Leyendo las obras de Richard Dawkins, uno llega a la conclusión de que el motivo principal de su distorsionada visión acerca de los orígenes se debe, sobre todo, a la enorme fe que profesa en el azar.
En numerosas ocasiones, se refiere a una antigua sentencia del famoso filósofo ateo, David Hume, para negar la posibilidad de la existencia del Dios creador. Según este pensador escocés del siglo XVIII: “Ningún testimonio es suficiente para establecer un milagro, a menos que el testimonio sea de tal tipo que su falsedad resulte más milagrosa que el hecho que trata de establecer.”
[1] Y, por supuesto, Dawkins cree que Dios es mucho más milagroso que el origen materialista de la vida por azar. Cualquier cosa que pudiera atribuirse al Sumo Hacedor, el azar la haría mejor y, por milagroso que parezca un determinado acontecimiento, siempre se podrá explicar más satisfactoriamente como una afortunada casualidad. ¿Está Dawkins en lo cierto? Vamos a ver como la ciencia de la estadística demuestra que no es así.
Hay una objeción importante. Según el darwinismo gradualista y materialista que el famoso biólogo ateo cree a pies juntillas, el azar no dispuso de todo el tiempo del mundo para originar la vida a partir de la materia muerta, por la sencilla razón de que el cosmos no es eterno. Desde luego, ante las vertiginosas expectativas de la eternidad todo puede suceder. Pero si se acepta que el Universo empezó a existir hace alrededor de 13.500 millones de años, que la Tierra se formó hace 4.500 millones y las primeras células vivas surgieron hace 3.700 millones de años, hay que asumir que el azar dispuso como mucho de diez mil millones de años para convertir la química en biología. Es decir, para originar la vida por casualidad sin la intervención de ningún agente inteligente. Semejante cantidad de tiempo puede parecer enorme y suficiente a primera vista pero, en realidad, no lo es. Más bien se trata de un período demasiado breve para que la ruleta de los elementos químicos se parara precisamente en el extraordinario número premiado del ADN. Y esto supone, sin duda, un grave problema para los ateos.
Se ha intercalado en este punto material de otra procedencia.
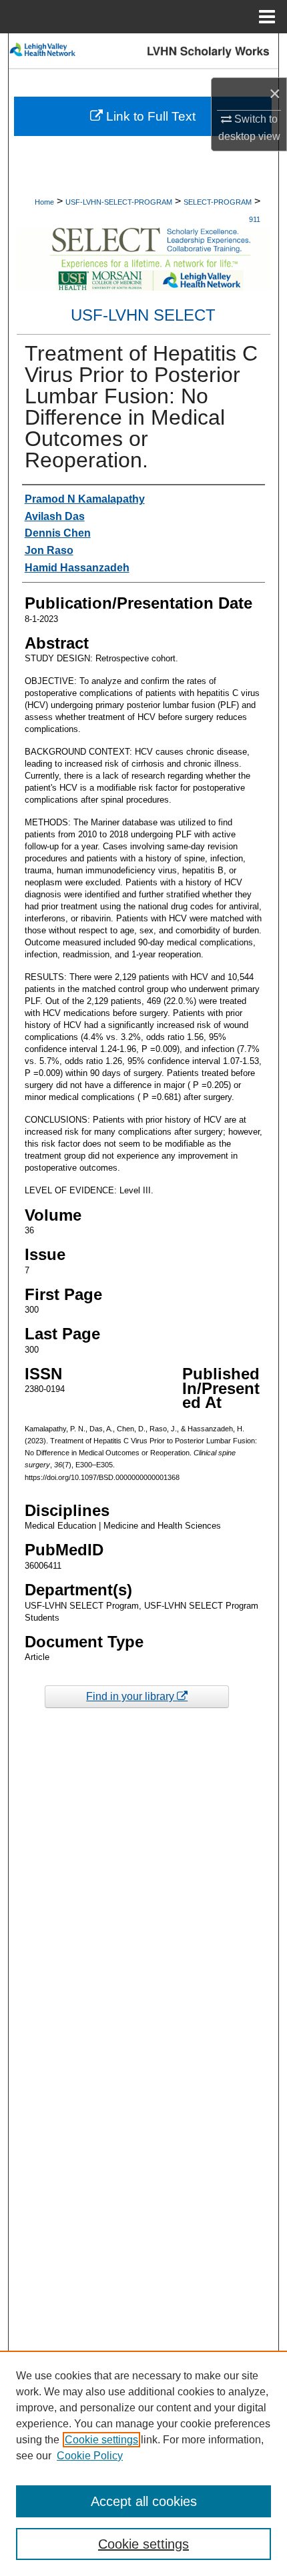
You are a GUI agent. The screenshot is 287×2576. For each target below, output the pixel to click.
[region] (143, 2463)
Si el creador hubiera sido el Dios de la Biblia, podría haber formado el universo de manera instantánea o bien en cualquier período de tiempo que le viniera en gana. No obstante, el azar no posee tantas posibilidades ya que requiere muchísimo tiempo para conseguir unos insignificantes resultados. ¿Y esto por qué? Pues porque un ser inteligente es capaz de tomar decisiones inteligentes pero el azar no lo es. Si se caracteriza por algo es precisamente por su falta de inteligencia. El azar no toma decisiones, no planifica el futuro, no elije atajos y, desde luego, es incapaz de elaborar, por mucho tiempo que se le conceda, algo tan sofisticado como un cerebro inteligente.
Suponiendo incluso que la cronología evolucionista sea cierta, al azar le quedaría muy poco tiempo para originar la primera célula viva, ya que hasta hace 3.800 millones de años -según afirma la geología histórica- la Tierra no estuvo suficientemente fría y preparada como para permitir la vida. Se piensa que las primeras células simples, del tipo bacterias o procariotas, (que de simples no tienen nada) debieron originarse casi inmediatamente después de que la Tierra se enfriara. Esto deja un breve margen de tiempo para que el azar juegue con el intrincado puzle de la primera molécula de ADN. Sin embargo, el lento gradualismo que requiere el azar necesita en realidad como cuatro veces y media la edad que se le supone al universo para originar la vida. Hay aquí un serio problema. ¿No podría la evolución dar saltos o ir más rápida? Algunas hipótesis teístas aceptan esta posibilidad pero el azar antiteísta del biólogo inglés la rechaza radicalmente. Para él, cualquier transformación de la materia o de los organismos ha de ser siempre pasito a pasito y sin prisas ni atajos.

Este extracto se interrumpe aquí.